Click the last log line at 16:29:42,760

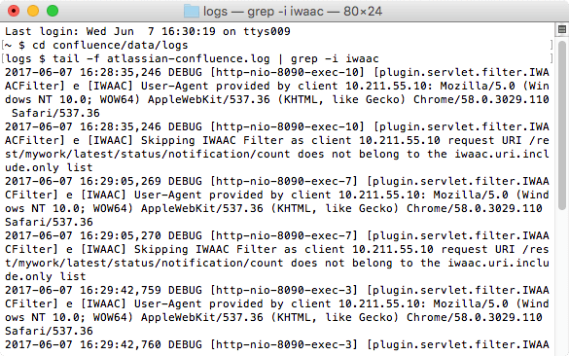pyautogui.click(x=277, y=344)
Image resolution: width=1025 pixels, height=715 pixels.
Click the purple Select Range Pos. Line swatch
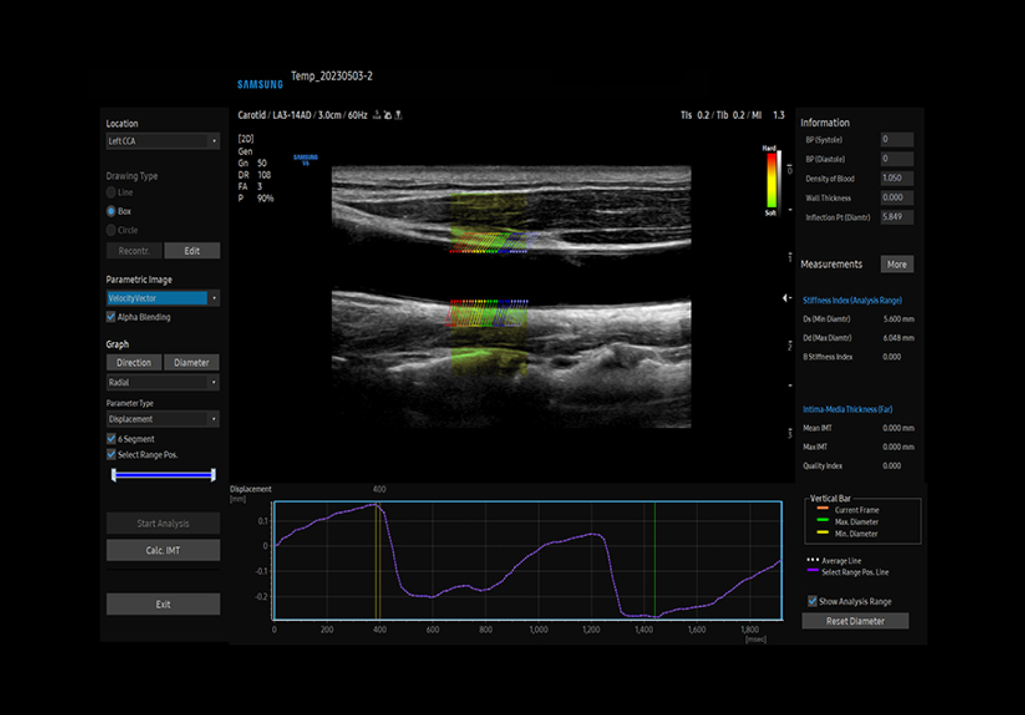pyautogui.click(x=813, y=571)
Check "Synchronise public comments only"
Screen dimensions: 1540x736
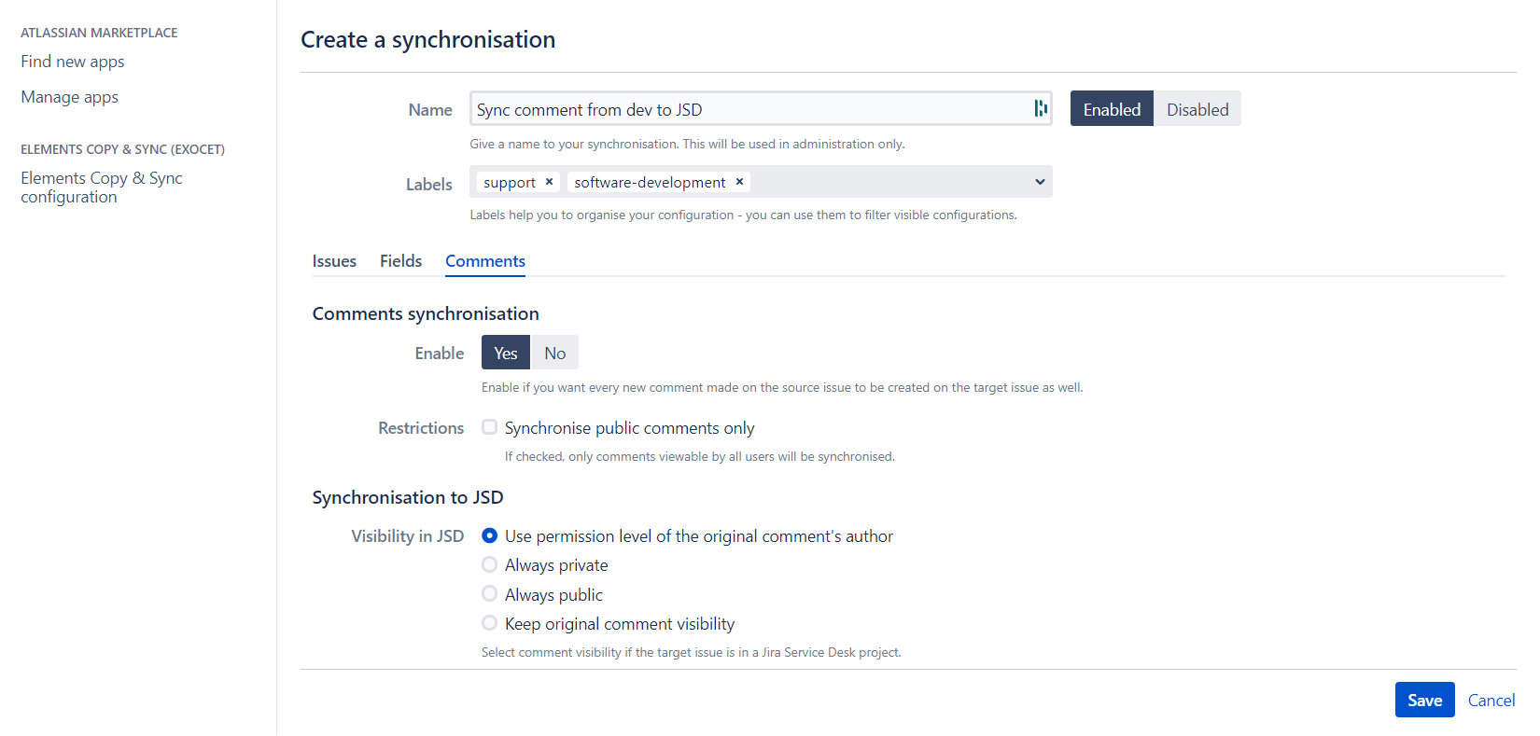(x=489, y=426)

====

### What you are asked to do
Copy nothing outside the span: please output the lines from the one with "Click the purple" through the end of the entries above, and skip the pictures.

### Answer to this problem
Click the purple Select Range Pos. Line swatch
pyautogui.click(x=813, y=571)
Check "Synchronise public comments only"
Screen dimensions: 1540x736
(x=489, y=426)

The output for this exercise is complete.